● **What is required**
Please repeat exactly the lines from the one containing "Viewport: 1280px width, 720px" through the last line of the records below, both included, and leave out any pictures.

%%

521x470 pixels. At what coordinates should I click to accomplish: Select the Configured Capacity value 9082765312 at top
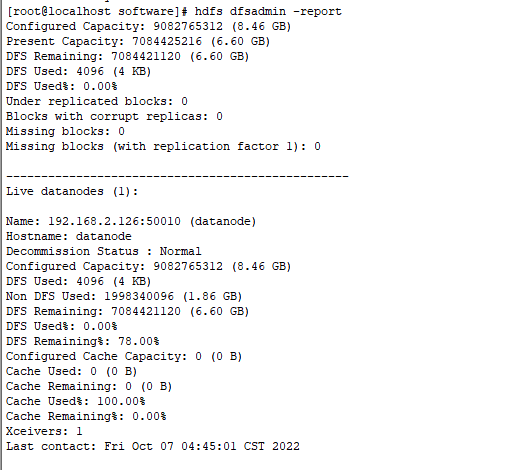(188, 26)
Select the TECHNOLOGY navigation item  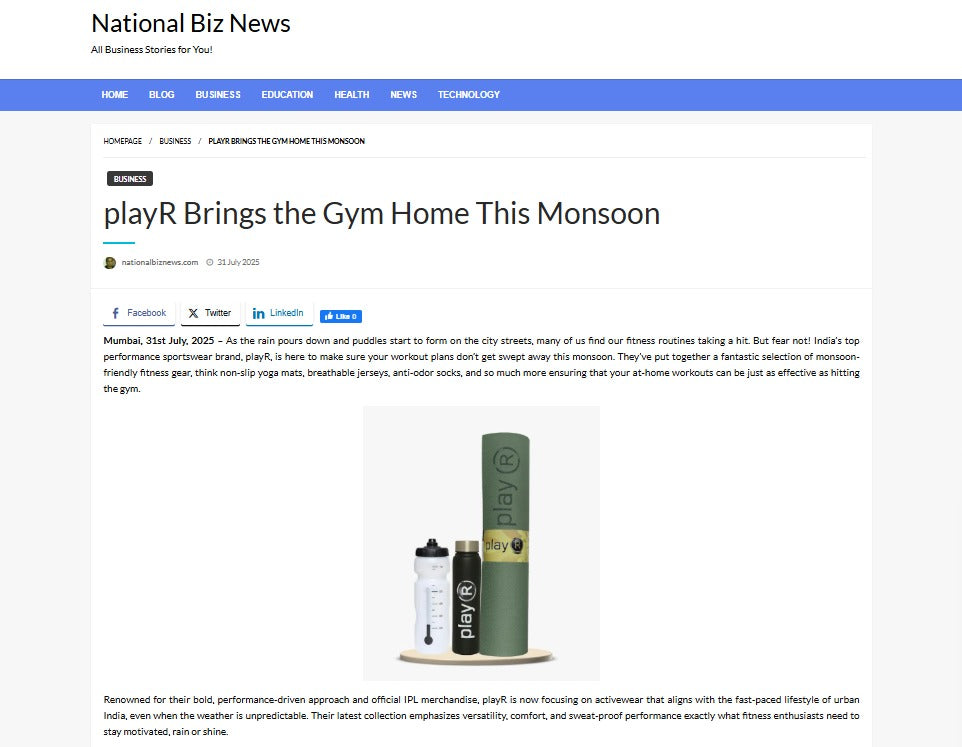(x=469, y=95)
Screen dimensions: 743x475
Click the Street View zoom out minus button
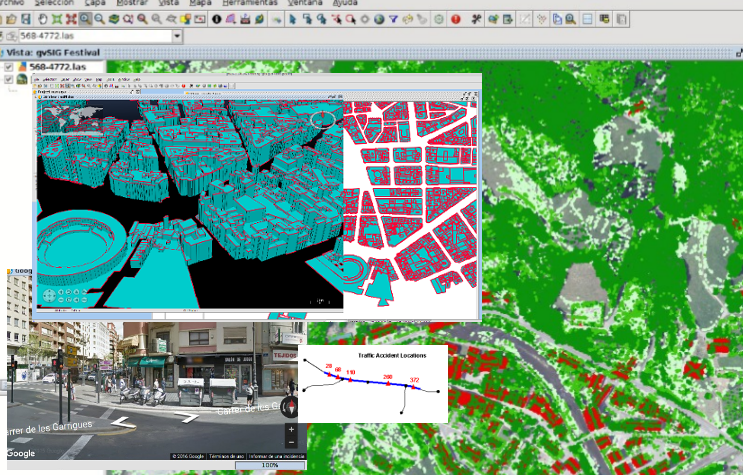pyautogui.click(x=291, y=441)
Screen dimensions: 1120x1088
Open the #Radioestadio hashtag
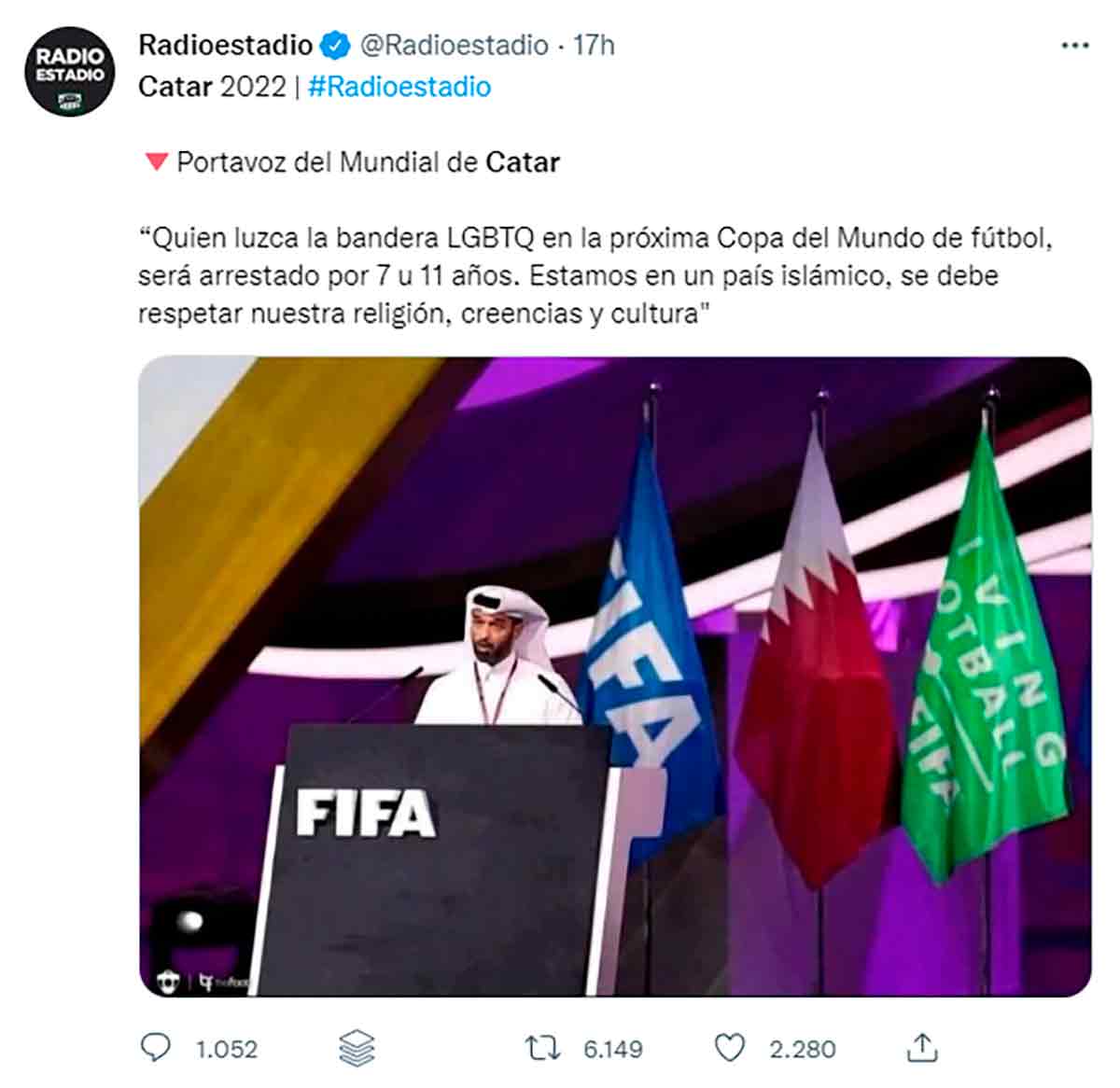pyautogui.click(x=399, y=87)
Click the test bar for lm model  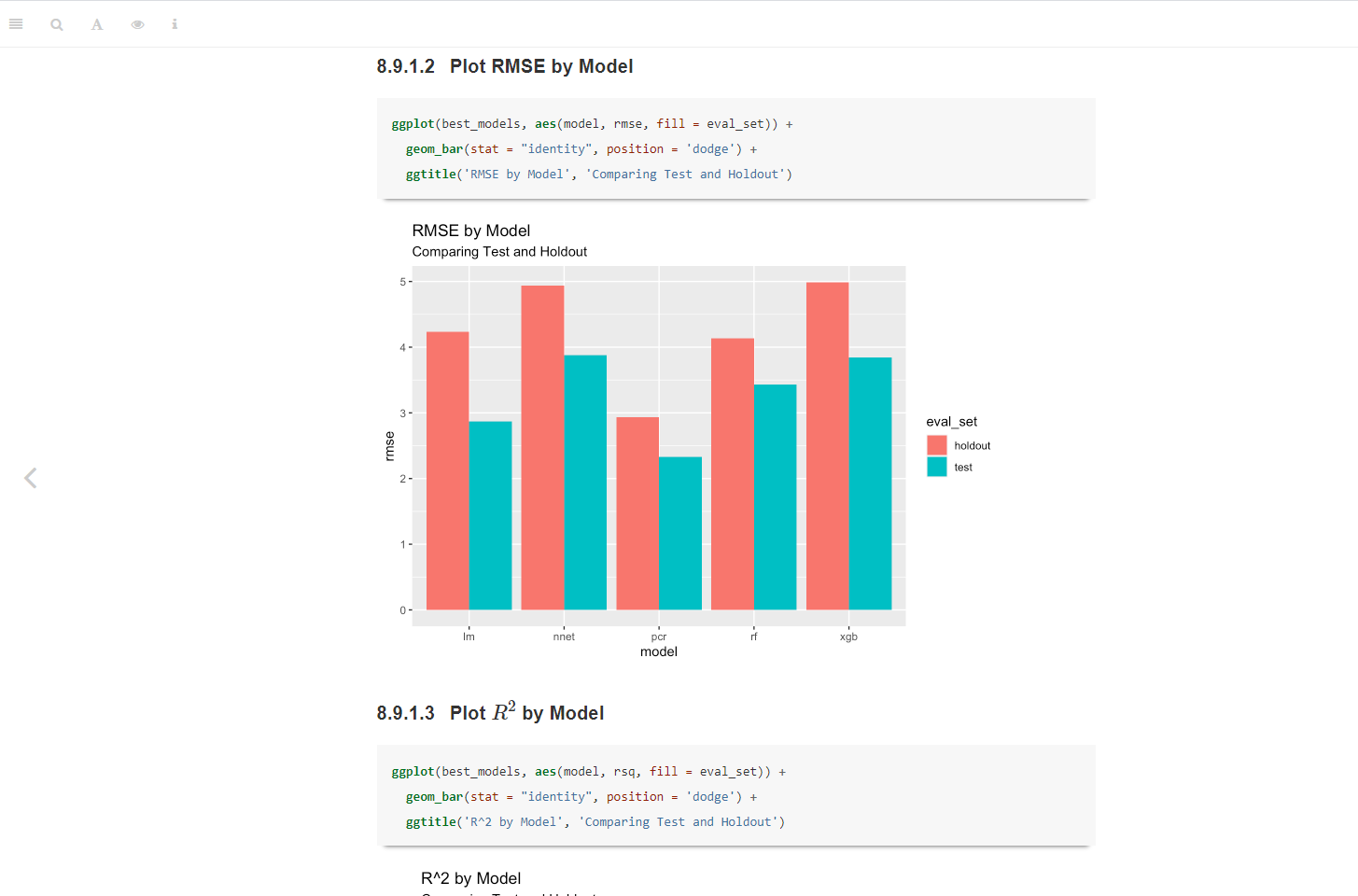click(490, 515)
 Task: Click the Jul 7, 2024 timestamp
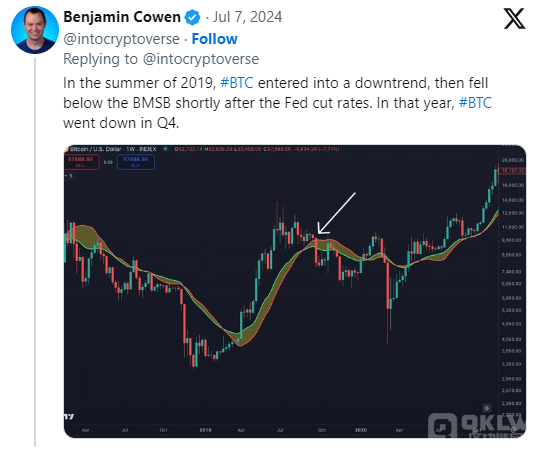pyautogui.click(x=248, y=17)
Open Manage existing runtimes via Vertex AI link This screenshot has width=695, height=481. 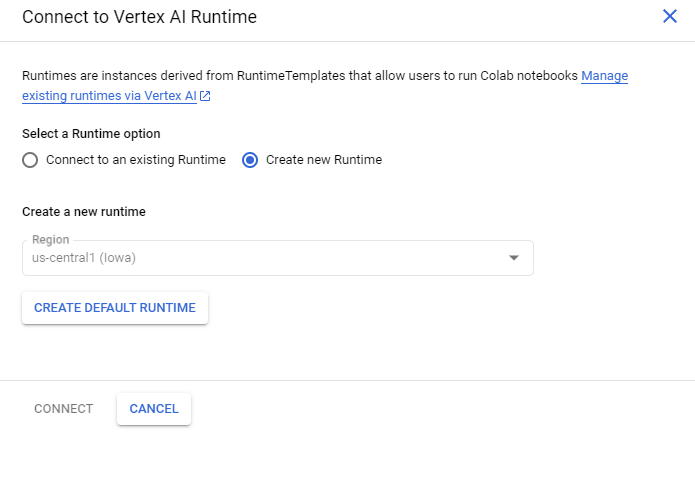(x=604, y=76)
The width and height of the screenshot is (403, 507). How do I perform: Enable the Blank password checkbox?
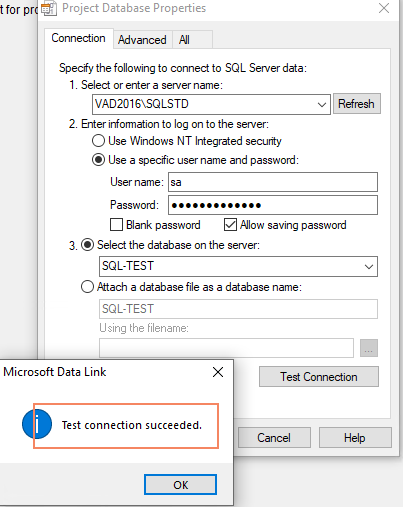pyautogui.click(x=116, y=225)
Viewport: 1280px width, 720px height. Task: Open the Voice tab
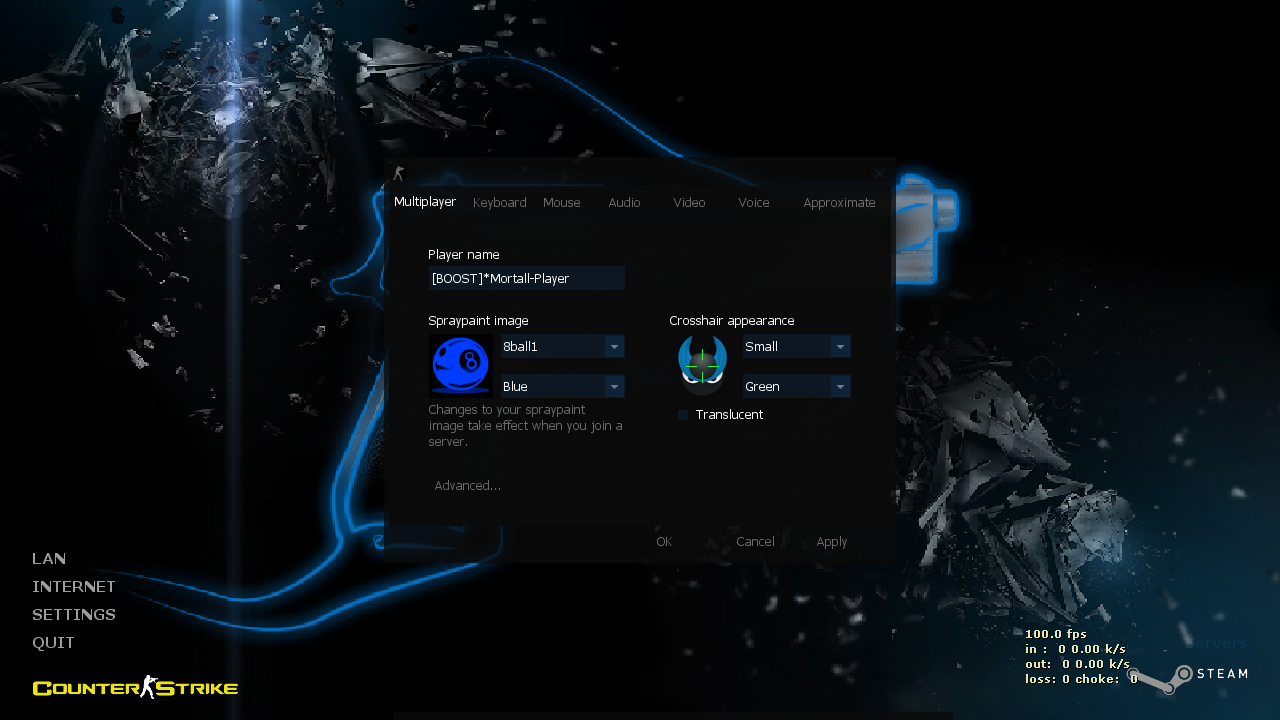[753, 203]
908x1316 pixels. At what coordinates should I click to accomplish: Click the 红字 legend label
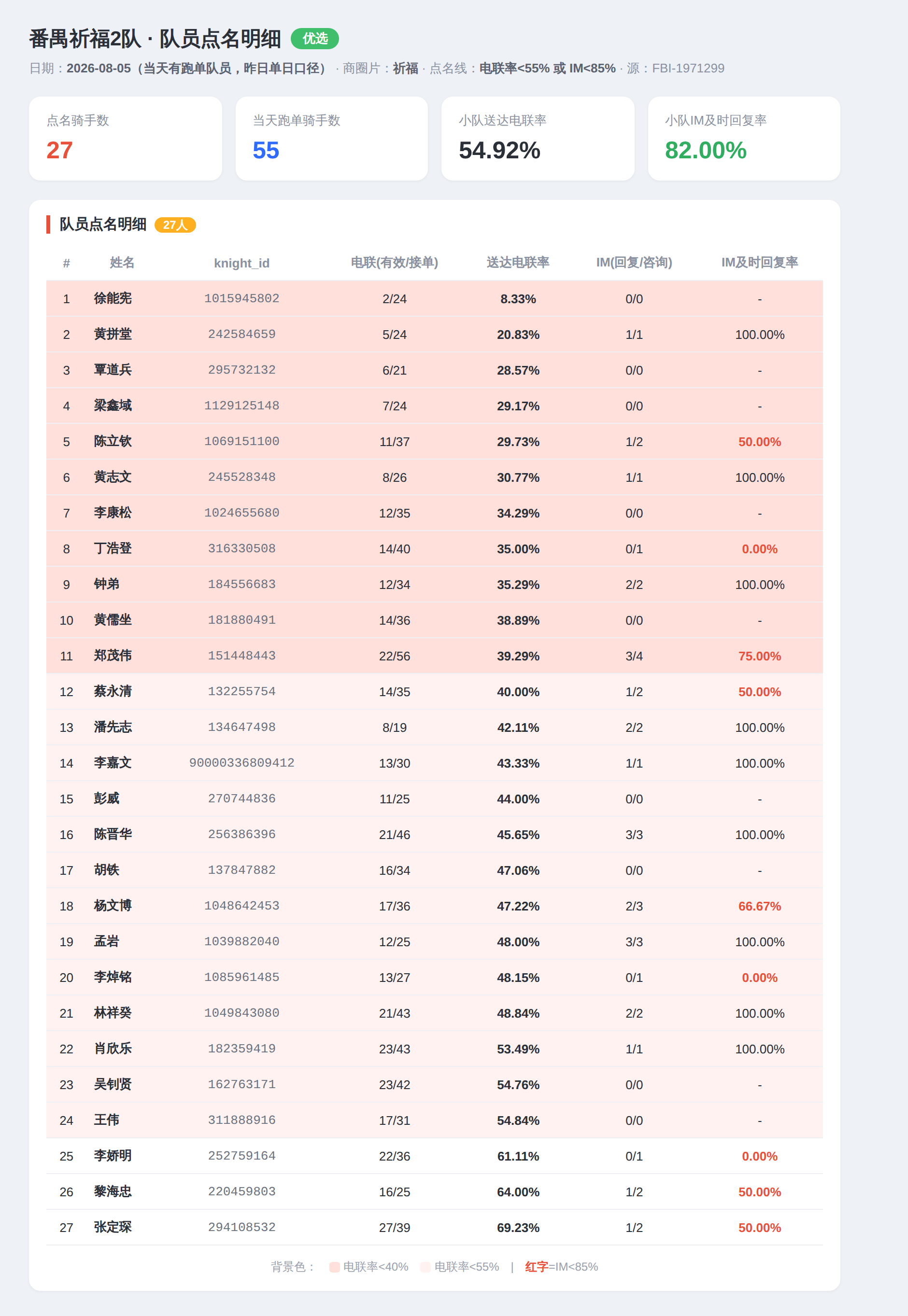(537, 1267)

%%

● **Response area**
Viewport: 1280px width, 720px height. Task: Open the Voice tab
[753, 203]
908x1316 pixels. At what coordinates should I click to accomplish: Click the 红字 legend label
(537, 1267)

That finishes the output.